## Extrait de texte
* * *
Selon Sylvie Ternet, l’édifice aurait été fortifié entre le XIIIe et le XVe siècle. Une salle haute aménagée au- dessus du chevet était accessible par une porte aujourd’hui murée, située en haut du mur de refend entre la nef et la travée sous clocher.

Ce tableau de Sainte-Anne apprenant à lire à la Vierge est situé dans le faux-carré. Il s’agit d’un don de Babinet de Montaigon en 1850.

Des dessins gravés dans la pierre, appelés signes lapidaires, sont visibles dans l’église. Il s’agit des signes : plus petit ou égal ; d’un angle aigu à la pointe marquée d’un losange à l’intérieur, d’un T ou  d’une croix. Leur signification demeure inconnue à ce jour. Deux cadrans solaires se voient également au sud de la façade.

Extérieur

La façade repose sur un soubassement peu épais et légèrement saillant. Elle est délimitée par deux pilastres adossés sur des contreforts plus larges qui s’élancent jusqu’à la naissance du mur pignon triangulaire.

Au rez-de-chaussée, le portail est entouré de trois larges voussures en berceau reposant sur des colonnes dont la base en forme de griffes est courante au XIIe siècle.

Cette sobre façade présente une sculpture de qualité notamment sur l’un des chapiteaux du portail figurant Daniel dans la fosse aux lions.
* * *
## Données fournies
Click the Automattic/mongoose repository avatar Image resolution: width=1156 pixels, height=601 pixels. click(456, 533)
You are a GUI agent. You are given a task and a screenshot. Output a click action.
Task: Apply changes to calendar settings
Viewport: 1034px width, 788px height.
* * *
## Consigne
Reprenez la description de l'église après sa dernière phrase et rédigez-en la suite.

## Résultat
Daniel est l’un des quatre grands prophètes (avec Ezéchiel, Isaïe et Jérémie). Daniel, grâce à son habilité à interpréter les rêves en vient à occuper une position influente à la cour de Babylone. Des hommes, jaloux de la faveur dont il jouit à la cour, l’accusent de crime de lèse-majesté. Il est donc jeté dans la fosse aux lions dont on fait sceller l’entrée. Le lendemain, Daniel est toujours vivant. Il raconte que Dieu lui a envoyé un ange gardien pour museler la gueule des lions. Il sort de la fosse. Plus tard, Daniel est accusé d’avoir empoisonné un serpent sacré. Il est à nouveau jeté dans la fosse. Dieu lui fait porter des vivres. Le roi de Babylone revient le 7ème jour et constatant que Daniel est toujours en vie le libère convaincu de la puissance du dieu des Juifs.

Daniel est généralement représenté jeune et imberbe ce qui le différencie des autres prophètes. Il est le symbole de l’âme sauvée du mal et du Christ ressuscité sortant du sépulcre scellé. La fosse aux lions symbolise l’enfer. Daniel devient un symbole eucharistique.

Selon Sylvie Ternet, le modelé assez fort, les plis polygonaux du long vêtement de Daniel, les incisions des articulations des lions, les plumes des ailes de l’ange et les pupilles délicatement percées au trépan font de cette corbeille une œuvre, datable du milieu du XIIe siècle.

Les autres chapiteaux sont ornés de griffons dans des entrelacs, de lions, d’oiseaux aux griffes acérées. La voussure supérieure du portail est ornée de monstres qui engloutissent leurs pattes.

Dans la partie haute, une baie allongée a été percée. Deux petites colonnes la cantonnent et deux voussures la coiffent. Les corbeilles des chapiteaux des colonnettes sont décorées de feuillages et d’un oiseau qui semble piquer le front d’un personnage. Les tailloirs des chapiteaux se prolongent de part et d’autre de la baie formant une ligne d’imposte ornée de dents de scie.

Au XVe siècle, la construction de puissants contreforts est venue renforcer les murs de la nef et du faux-carré au nord comme au sud.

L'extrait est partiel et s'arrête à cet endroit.